Sorry was not clear on statement; It is not the compare function which take up memory, it is the loading of full PA history which is never completed up to -Xmx5G to use the compare function, or anything else (supected, kept getting asked to exit the workbench). If there are ways to load parts of the history it would be fine.

That seem to be the case with the  webUi interface, can always cut and paste the process specs (only about 3MB) at any point in time to compare. webUI however lists other changes than those to the process specs, and with details, not short and sweet like via the Eclipse client.

Actually the first thing am trying to do is to cut and paste the full list of PA history entries, which is a lot shorter via the client.


Donald Nong commented Jun 10 '15, 2:33 a.m.

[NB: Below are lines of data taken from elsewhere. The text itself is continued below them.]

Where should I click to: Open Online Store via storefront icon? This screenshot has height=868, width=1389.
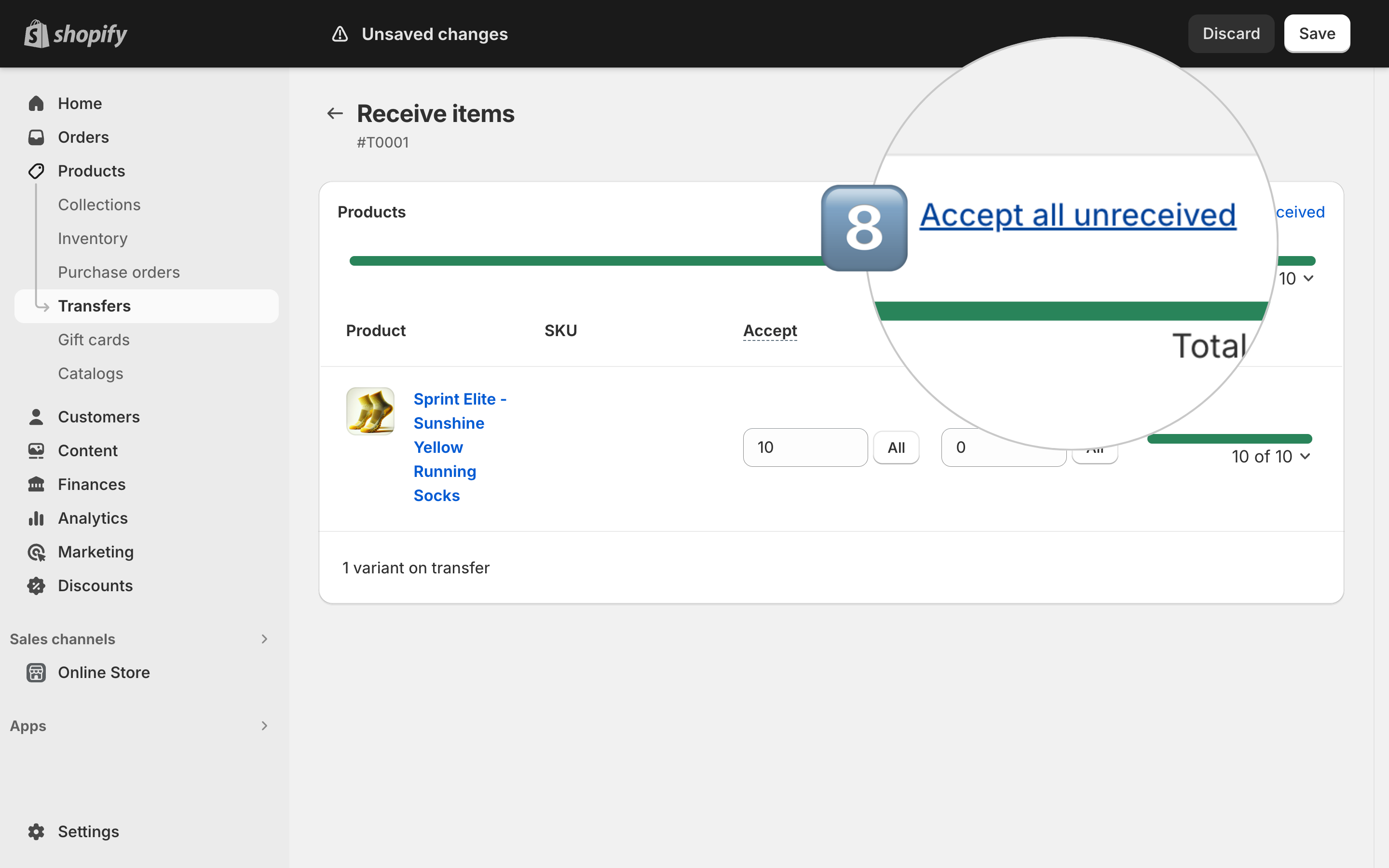click(x=36, y=672)
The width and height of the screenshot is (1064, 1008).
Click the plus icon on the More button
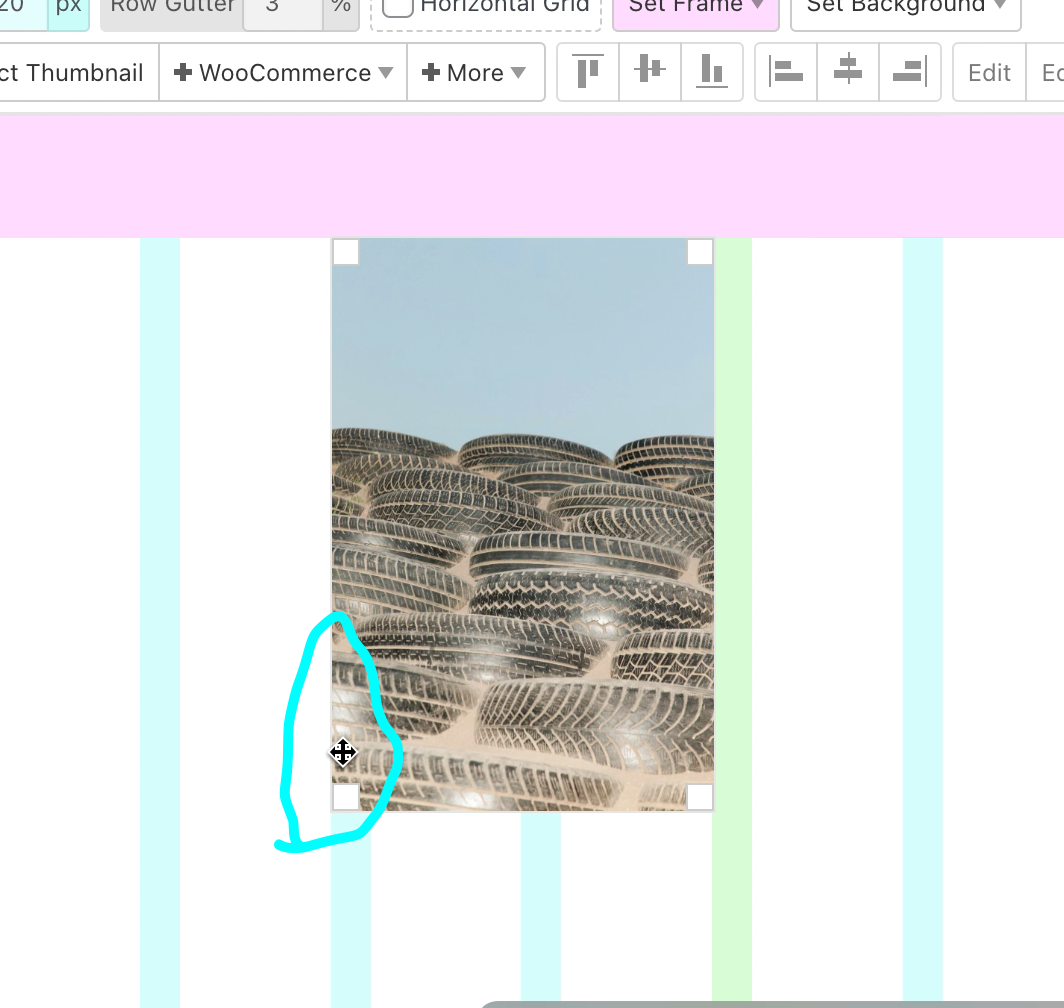(430, 72)
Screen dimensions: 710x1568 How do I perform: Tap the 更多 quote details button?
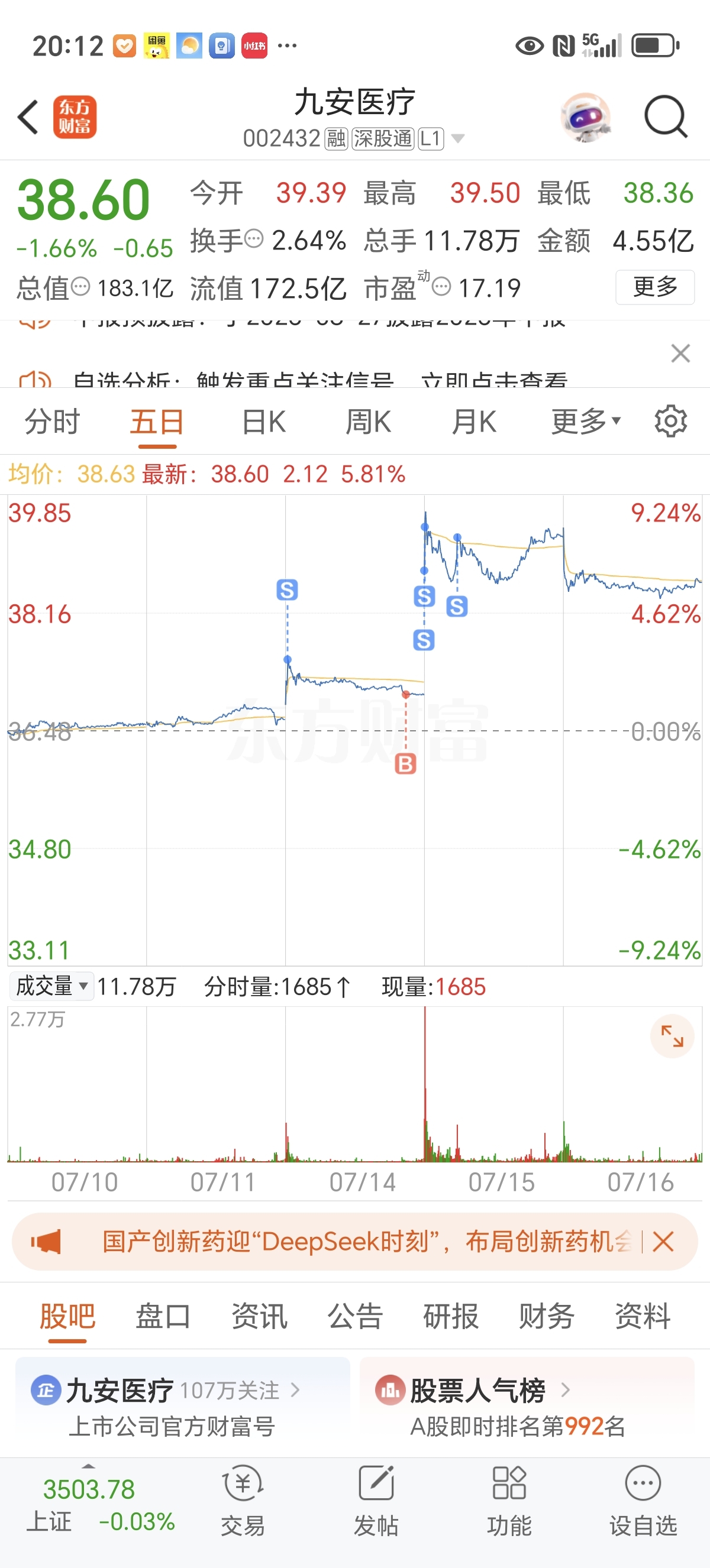[x=655, y=287]
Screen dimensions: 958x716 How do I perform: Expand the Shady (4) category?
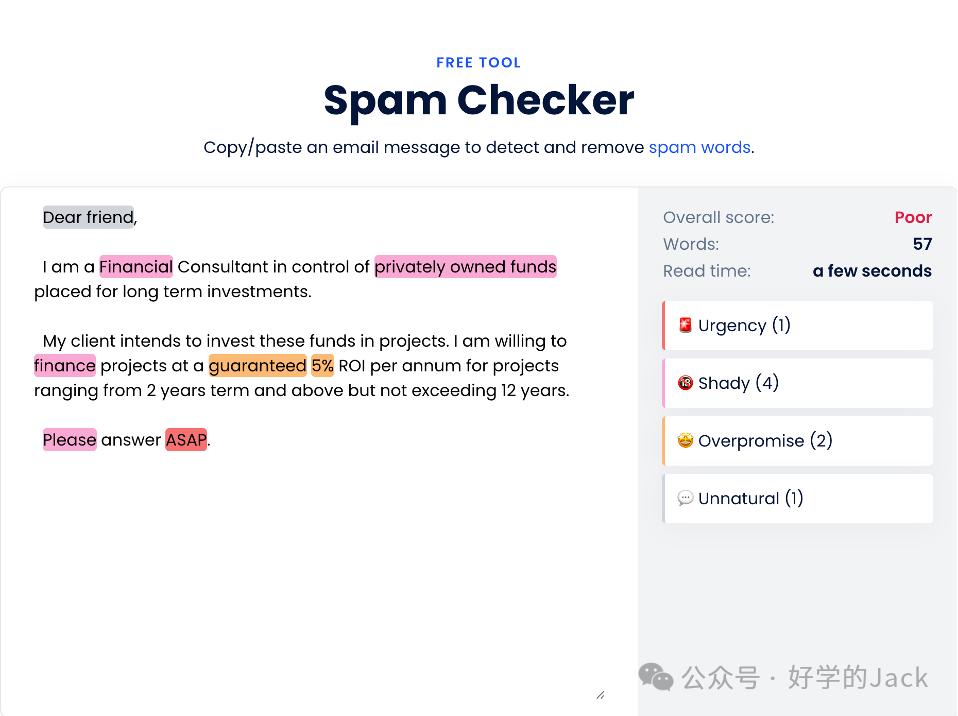(x=798, y=383)
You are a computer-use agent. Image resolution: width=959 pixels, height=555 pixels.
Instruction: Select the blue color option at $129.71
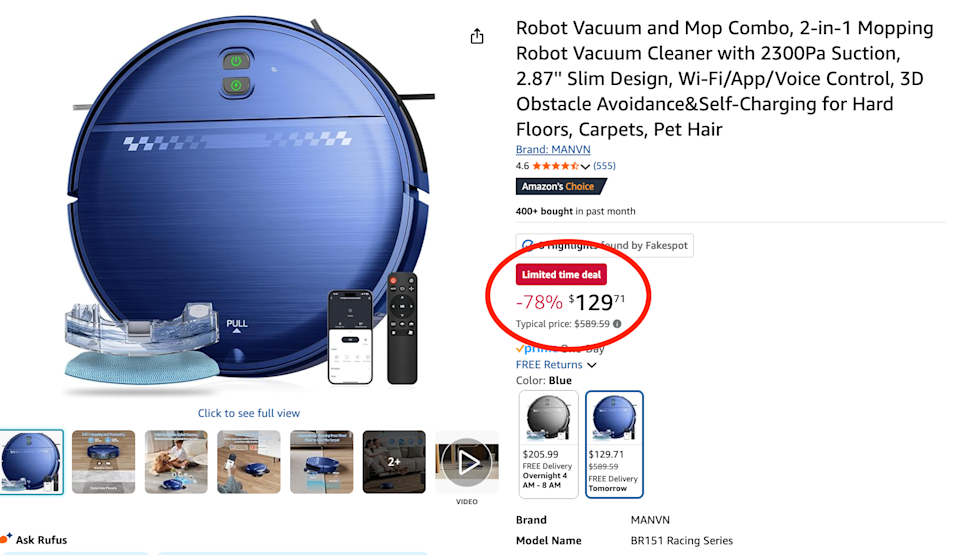point(613,443)
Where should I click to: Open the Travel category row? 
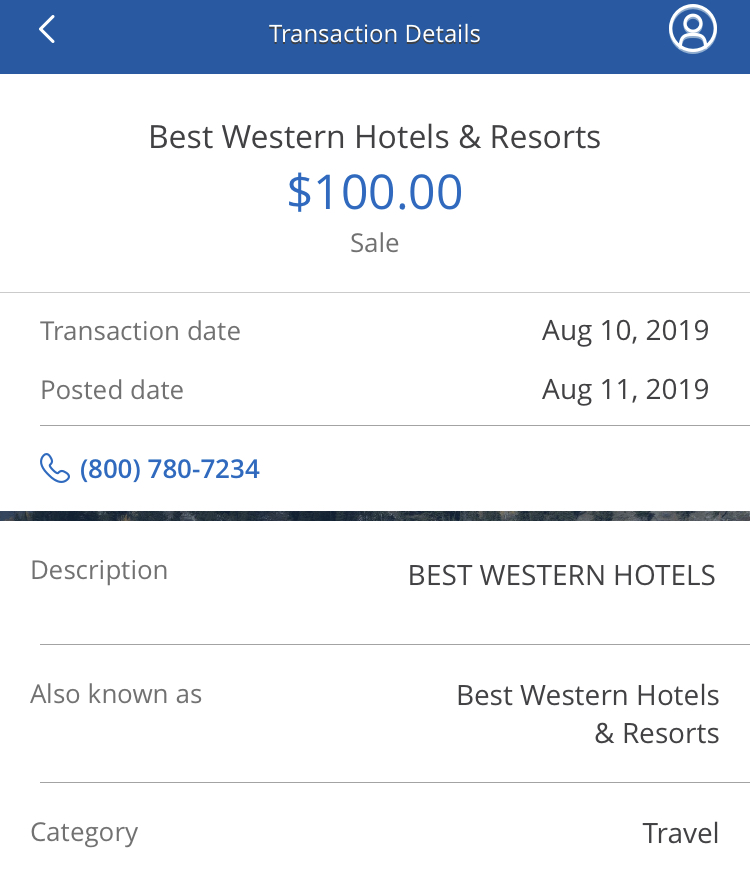375,832
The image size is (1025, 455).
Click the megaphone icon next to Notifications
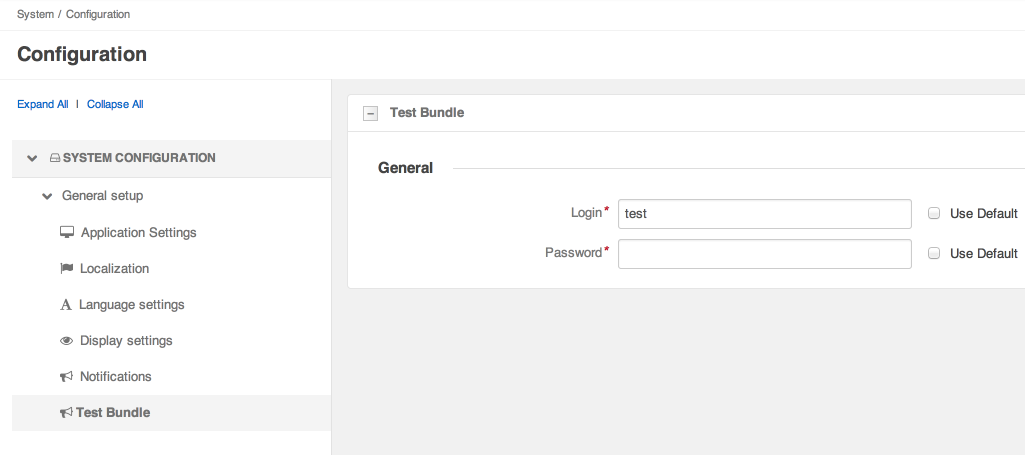tap(66, 377)
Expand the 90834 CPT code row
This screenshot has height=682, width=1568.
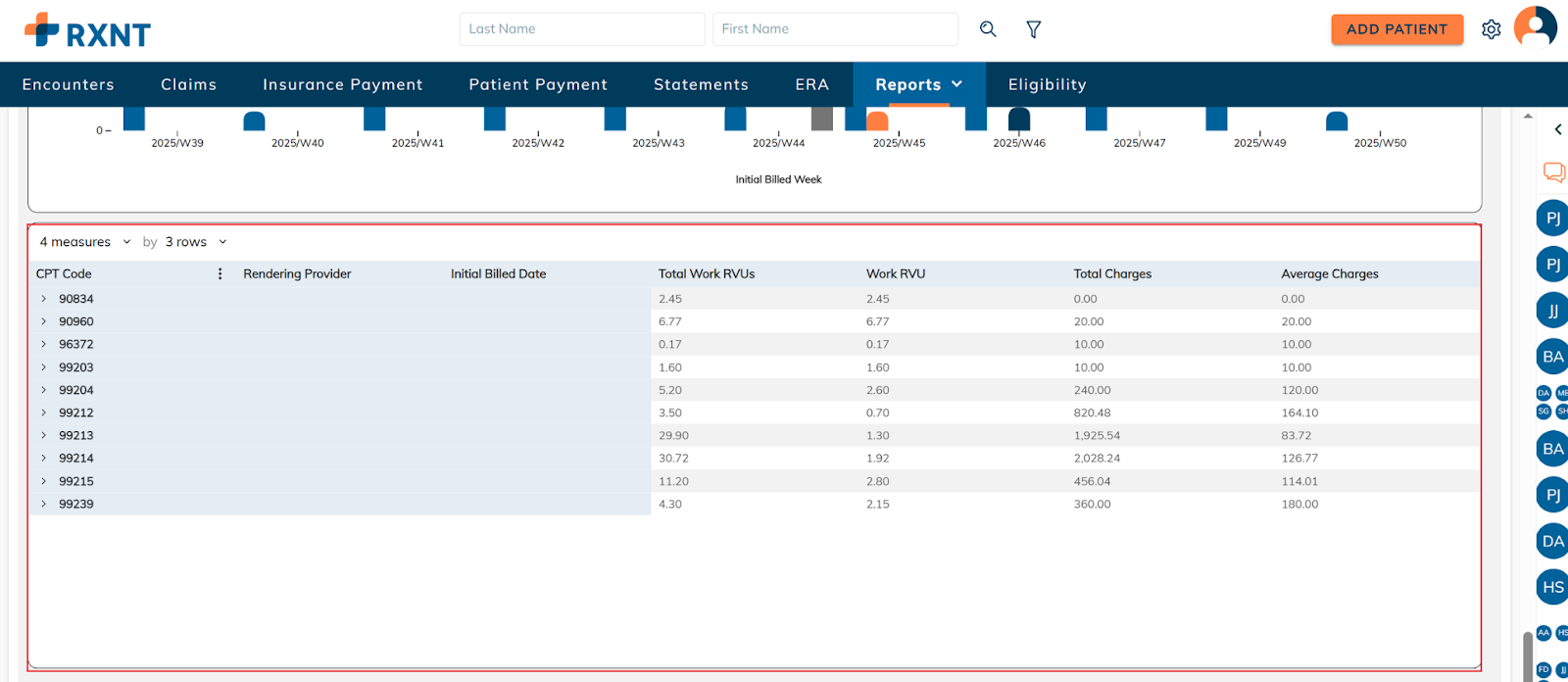coord(44,299)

Ah, you mean there are too many revisions/versions of the process configuration source. In this case, it may get worse when time goes by, unless RTC Eclipse changes its behavior. I imagine that when RTC Eclipse client loads the history of the source, it also loads the actual content of each version (for performance purpose in terms of speed). Based on your description, I suspect that there are already 1000+ versions. So for a 3MB source, that will translate to 3GB+ memory at least. If RTC Eclipse does not "pre-load" the content, i.e. loads the label of each version only, I don't think you will face such a problem. That said, I don't have a better idea than what you have been doing.